GIVEN ENTRIES -
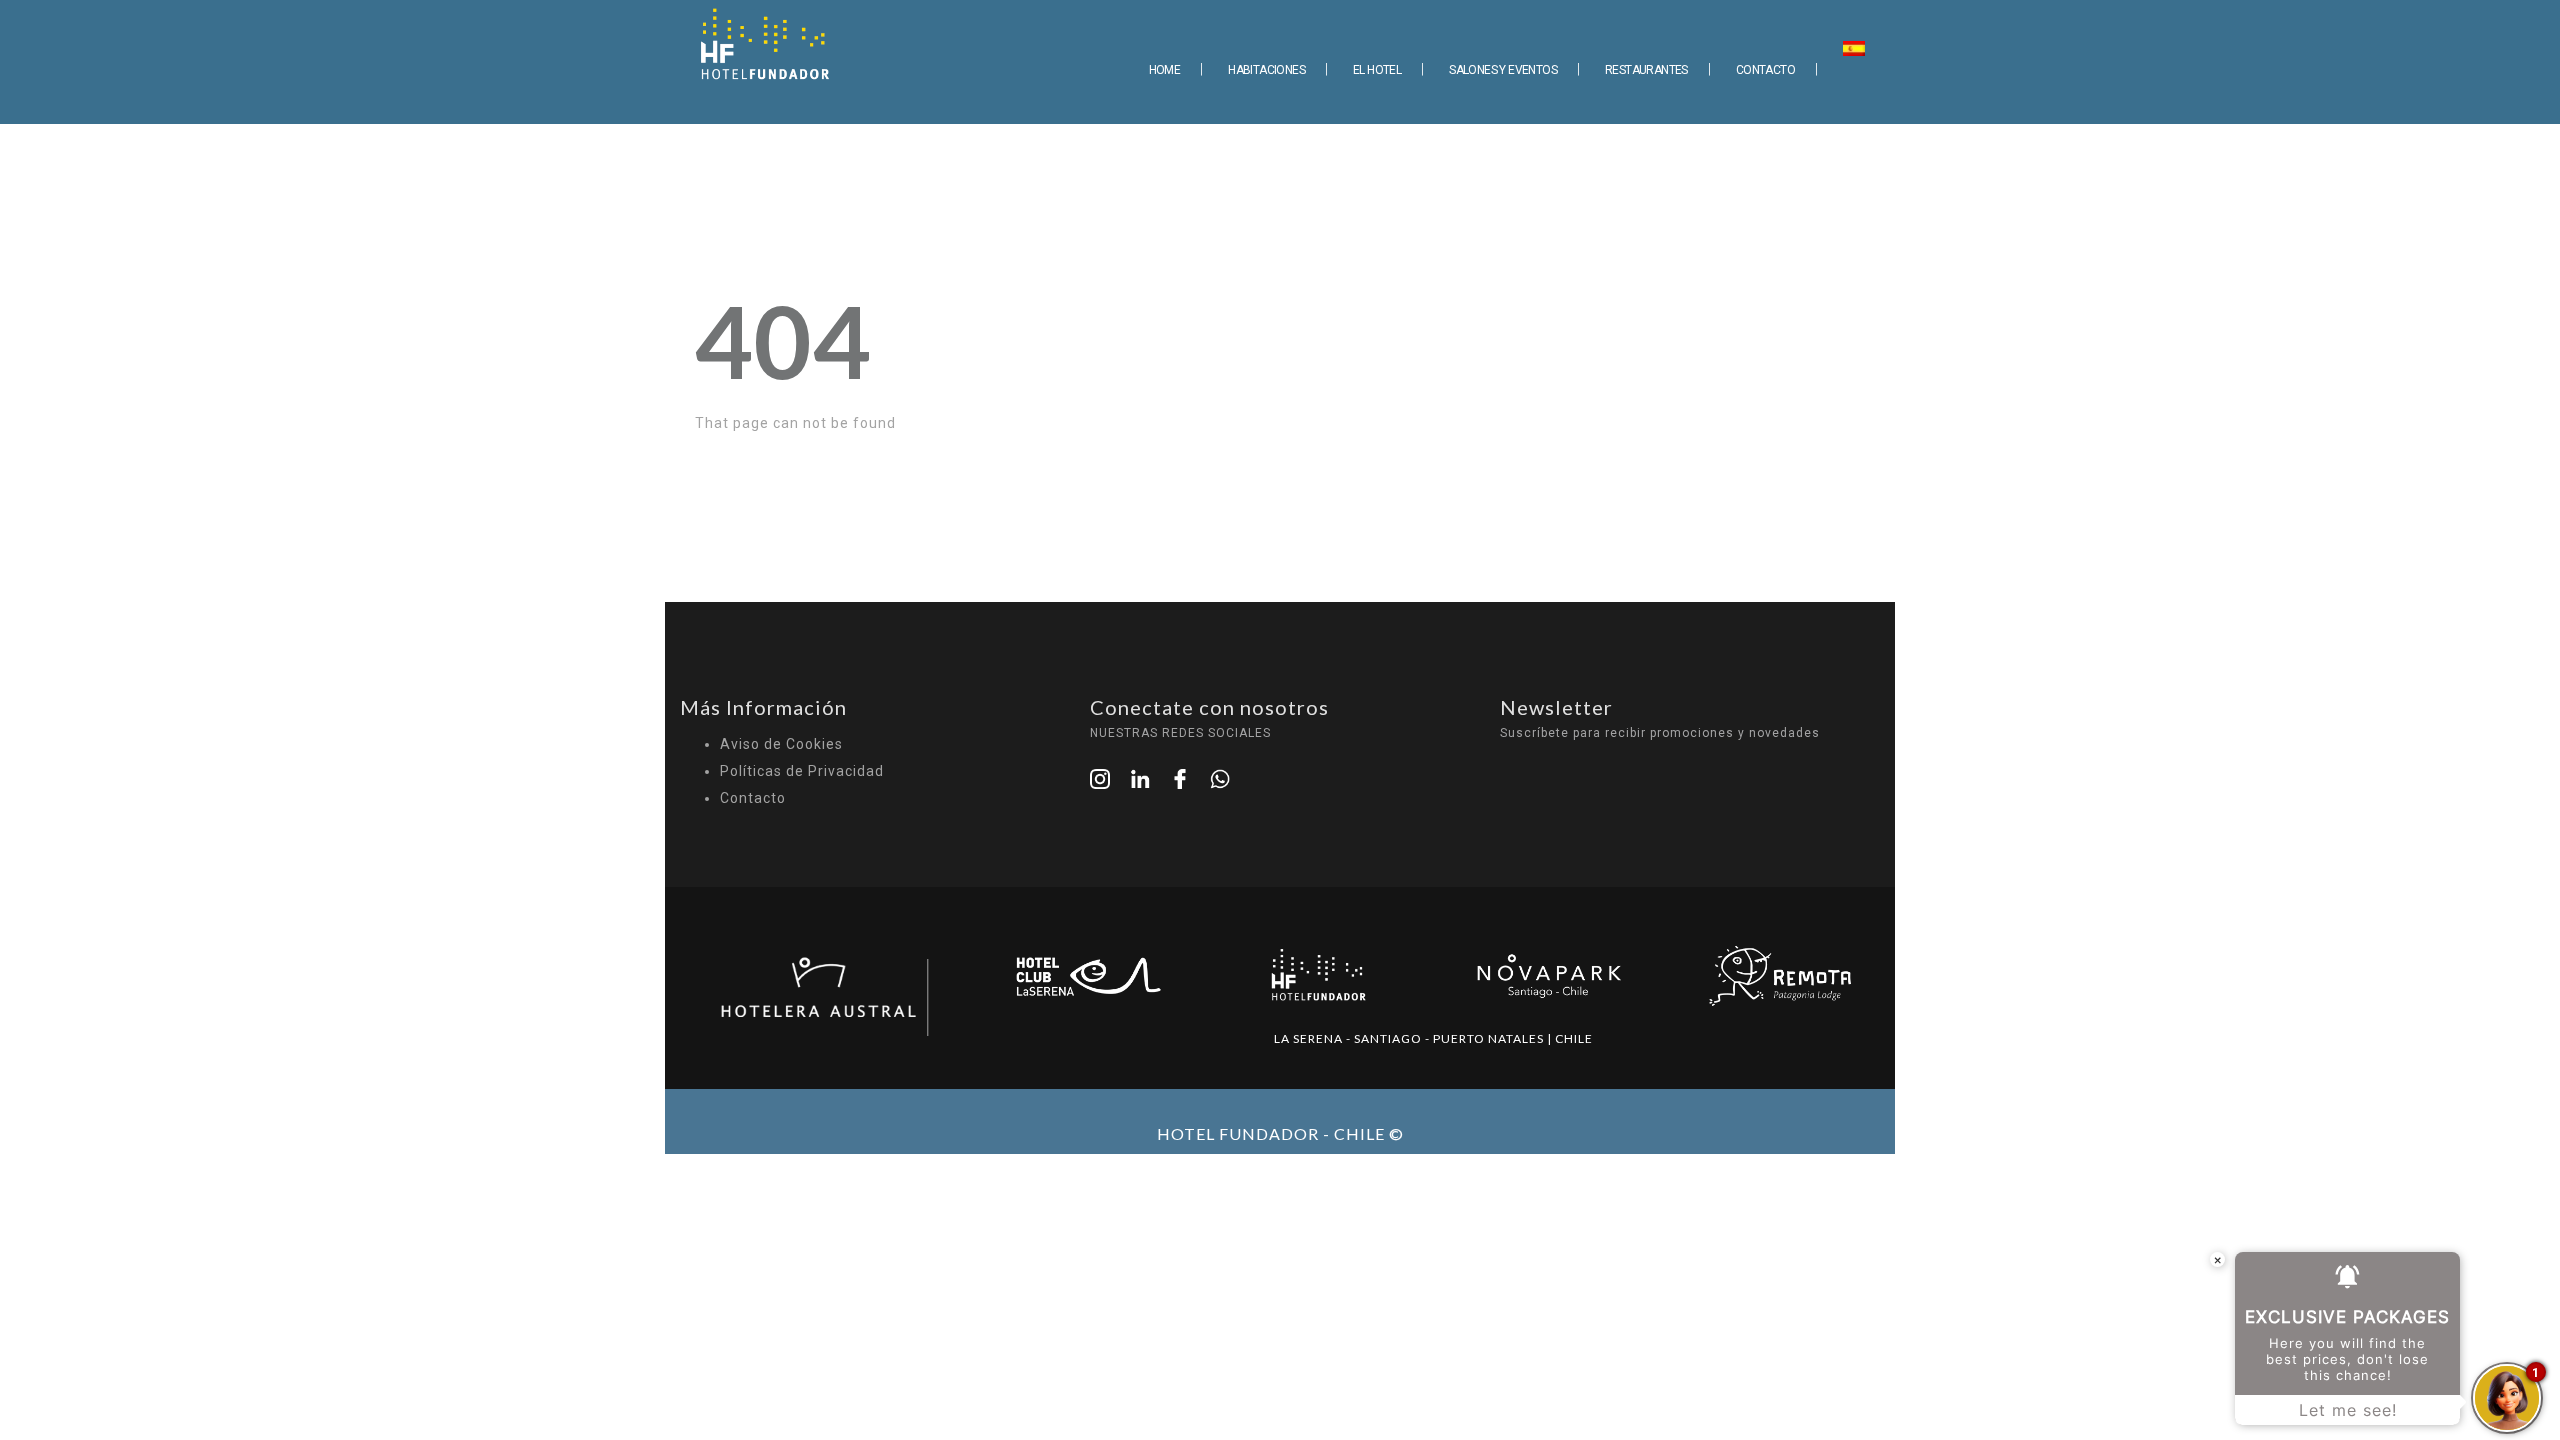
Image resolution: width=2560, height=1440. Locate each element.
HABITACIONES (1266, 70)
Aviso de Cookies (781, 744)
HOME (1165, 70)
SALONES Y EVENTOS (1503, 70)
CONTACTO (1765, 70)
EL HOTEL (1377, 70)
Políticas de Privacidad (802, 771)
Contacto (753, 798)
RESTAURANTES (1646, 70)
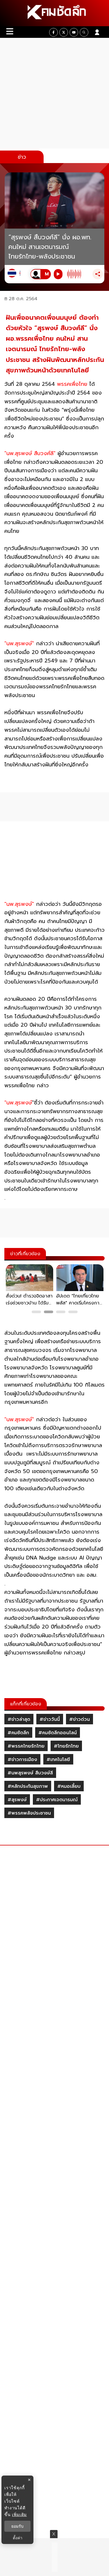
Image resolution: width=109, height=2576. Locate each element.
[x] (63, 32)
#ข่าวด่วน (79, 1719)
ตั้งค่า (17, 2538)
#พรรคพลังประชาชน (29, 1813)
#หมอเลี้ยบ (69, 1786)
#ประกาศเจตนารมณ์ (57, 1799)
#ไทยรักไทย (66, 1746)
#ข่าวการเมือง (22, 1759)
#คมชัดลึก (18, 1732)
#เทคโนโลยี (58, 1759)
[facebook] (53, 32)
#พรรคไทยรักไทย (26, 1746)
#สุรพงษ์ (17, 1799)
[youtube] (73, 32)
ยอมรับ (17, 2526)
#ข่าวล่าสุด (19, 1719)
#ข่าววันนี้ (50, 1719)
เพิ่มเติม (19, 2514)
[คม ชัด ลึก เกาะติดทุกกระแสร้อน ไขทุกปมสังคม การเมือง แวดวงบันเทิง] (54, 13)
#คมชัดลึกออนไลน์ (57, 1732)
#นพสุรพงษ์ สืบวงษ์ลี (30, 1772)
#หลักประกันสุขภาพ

PROBLEM - Transcription of the lines from the one with "Políticas de Privacidad (802, 771)" through the end of the entries is required, exact and with no pictures.

FINAL ANSWER -
Políticas de Privacidad (802, 771)
Contacto (753, 798)
RESTAURANTES (1646, 70)
Image resolution: width=109, height=2576. Locate each element.
[x] (63, 32)
#ข่าวด่วน (79, 1719)
ตั้งค่า (17, 2538)
#พรรคพลังประชาชน (29, 1813)
#หมอเลี้ยบ (69, 1786)
#ประกาศเจตนารมณ์ (57, 1799)
#ไทยรักไทย (66, 1746)
#ข่าวการเมือง (22, 1759)
#คมชัดลึก (18, 1732)
#เทคโนโลยี (58, 1759)
[facebook] (53, 32)
#พรรคไทยรักไทย (26, 1746)
#สุรพงษ์ (17, 1799)
[youtube] (73, 32)
ยอมรับ (17, 2526)
#ข่าวล่าสุด (19, 1719)
#ข่าววันนี้ (50, 1719)
เพิ่มเติม (19, 2514)
[คม ชัด ลึก เกาะติดทุกกระแสร้อน ไขทุกปมสังคม การเมือง แวดวงบันเทิง] (54, 13)
#คมชัดลึกออนไลน์ (57, 1732)
#นพสุรพงษ์ สืบวงษ์ลี (30, 1772)
#หลักประกันสุขภาพ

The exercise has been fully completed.